* **EXERCISE DESCRIPTION**: Retype the material from the line with "Given: Select the single-pane layout icon" to the line with "click(332, 190)", including both of those lines, and omit the pictures.

----- DATA LINES -----

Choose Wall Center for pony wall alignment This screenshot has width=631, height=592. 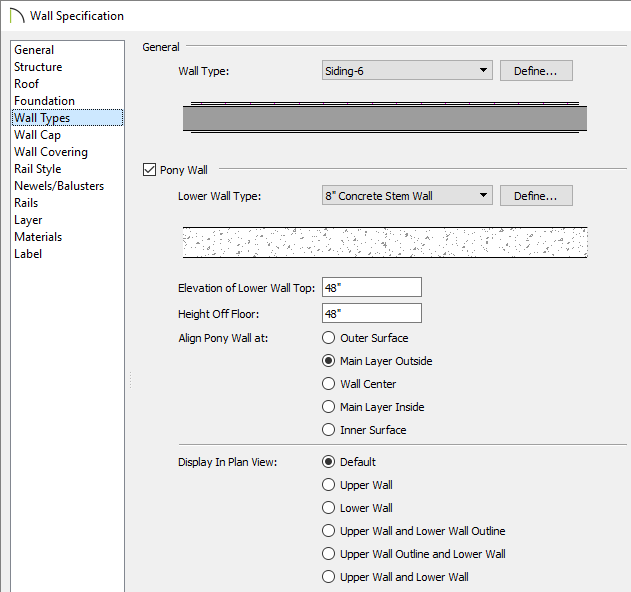pos(329,384)
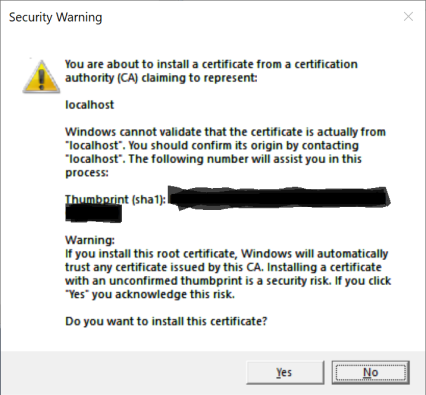426x395 pixels.
Task: Close the Security Warning dialog
Action: coord(408,17)
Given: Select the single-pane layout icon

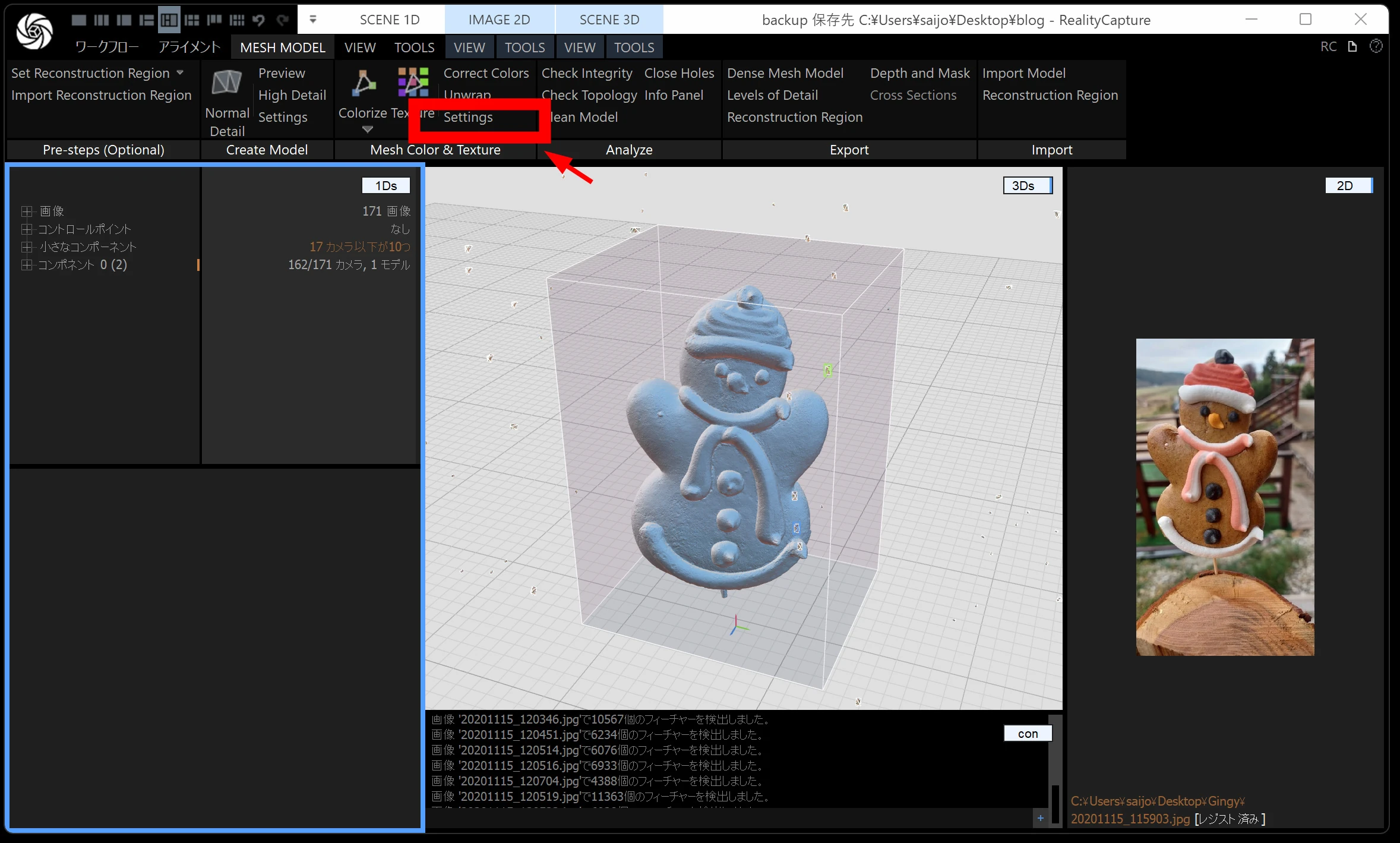Looking at the screenshot, I should pyautogui.click(x=78, y=20).
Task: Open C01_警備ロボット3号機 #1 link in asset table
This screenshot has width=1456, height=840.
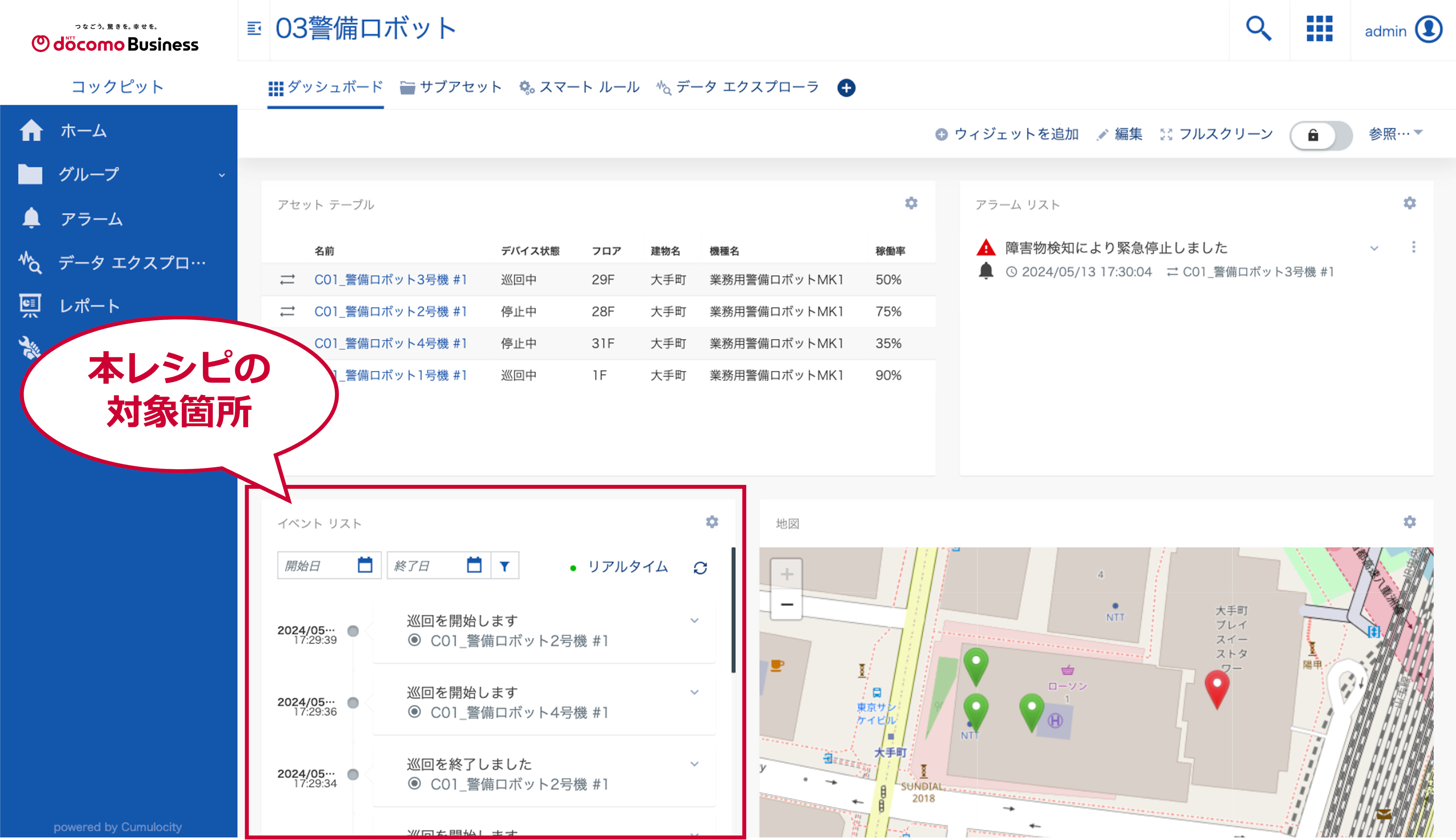Action: click(390, 280)
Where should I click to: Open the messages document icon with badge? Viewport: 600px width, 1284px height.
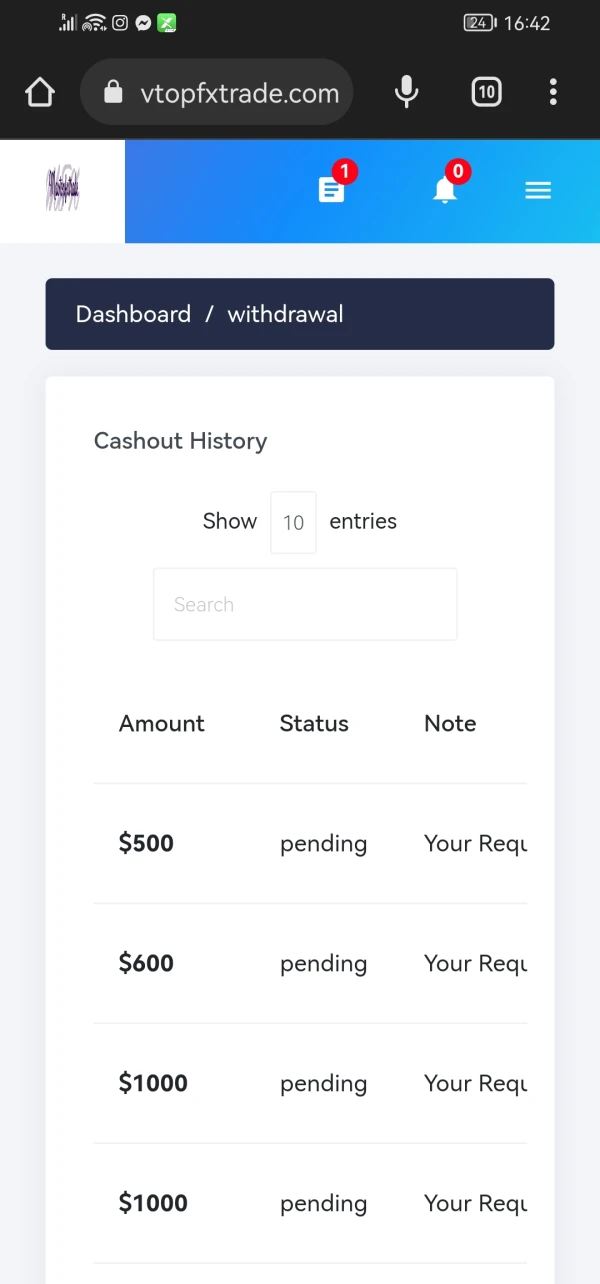click(332, 190)
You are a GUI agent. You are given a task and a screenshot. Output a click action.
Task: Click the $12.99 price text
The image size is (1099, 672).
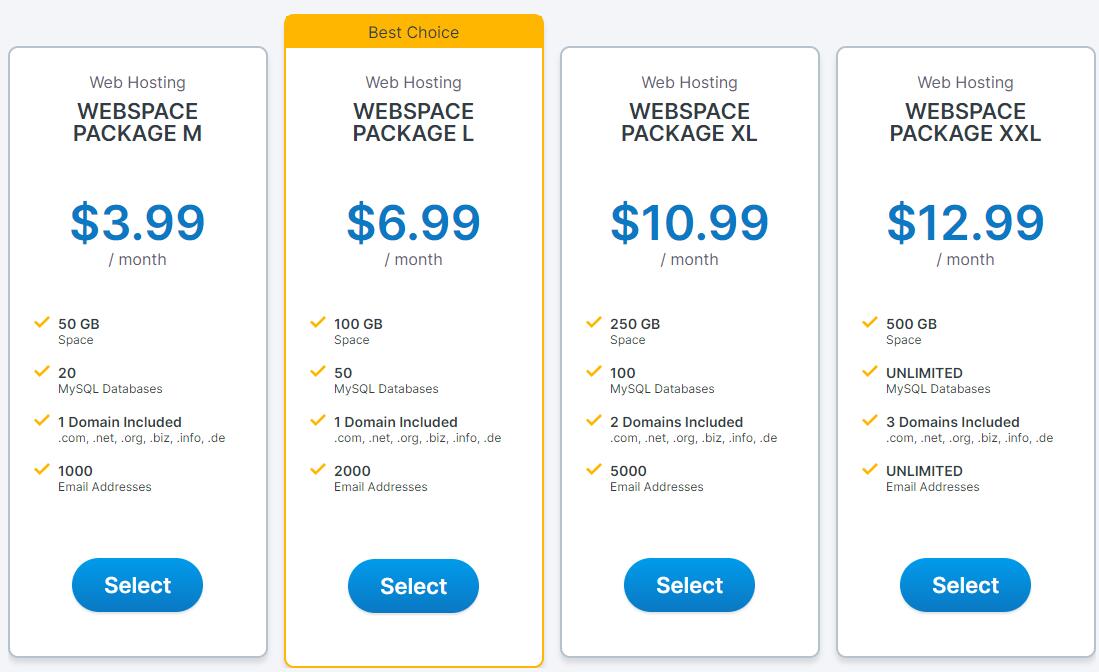[x=965, y=223]
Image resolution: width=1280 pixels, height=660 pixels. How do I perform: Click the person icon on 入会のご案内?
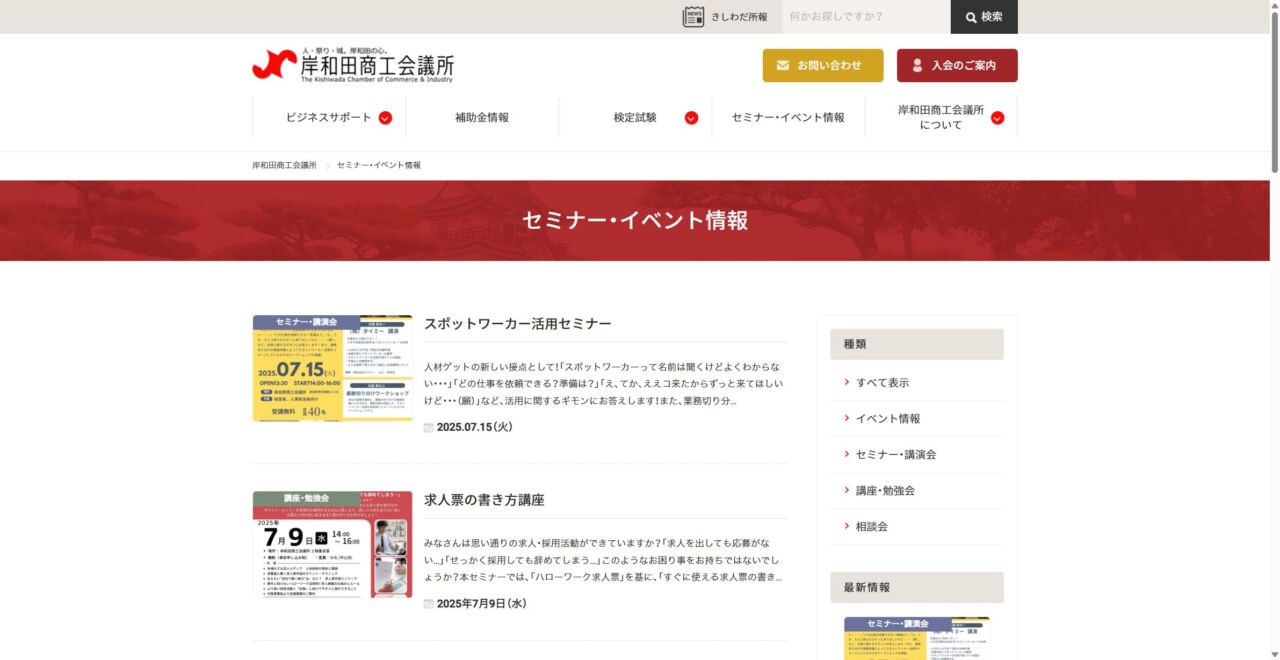(917, 65)
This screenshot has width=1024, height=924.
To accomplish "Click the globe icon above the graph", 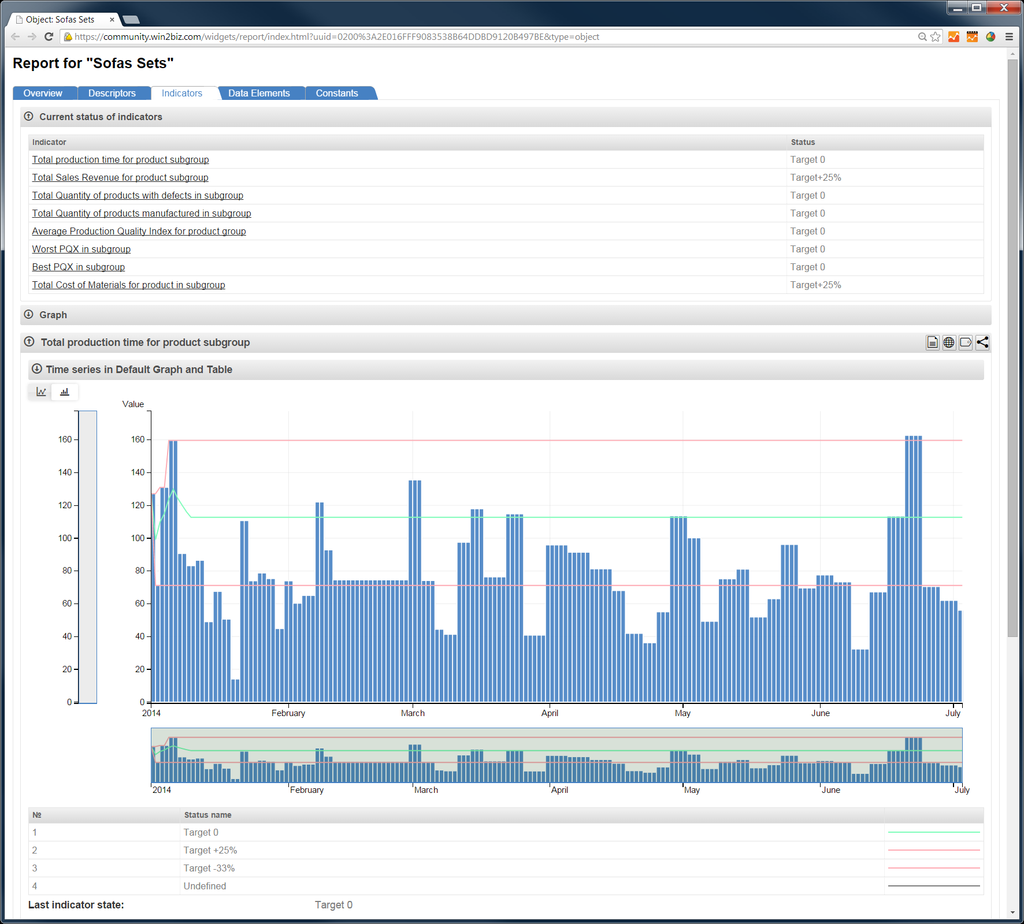I will point(947,342).
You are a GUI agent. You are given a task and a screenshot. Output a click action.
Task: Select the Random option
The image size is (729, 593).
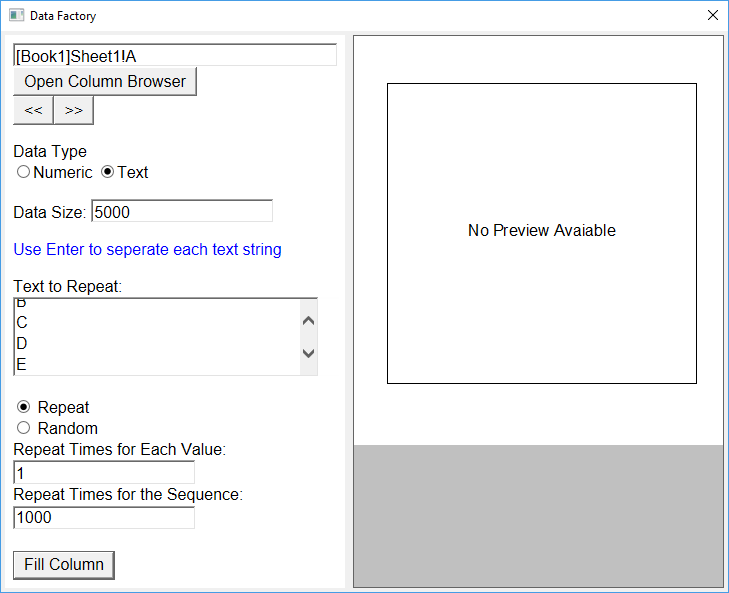pyautogui.click(x=24, y=428)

-----

* **SOLUTION**:
Given: Select the single-pane layout icon

Looking at the screenshot, I should pyautogui.click(x=78, y=20).
Task: Open C01_警備ロボット3号機 #1 link in asset table
This screenshot has width=1456, height=840.
Action: click(390, 280)
Where should I click to: Open the messages document icon with badge? Viewport: 600px width, 1284px height.
click(332, 190)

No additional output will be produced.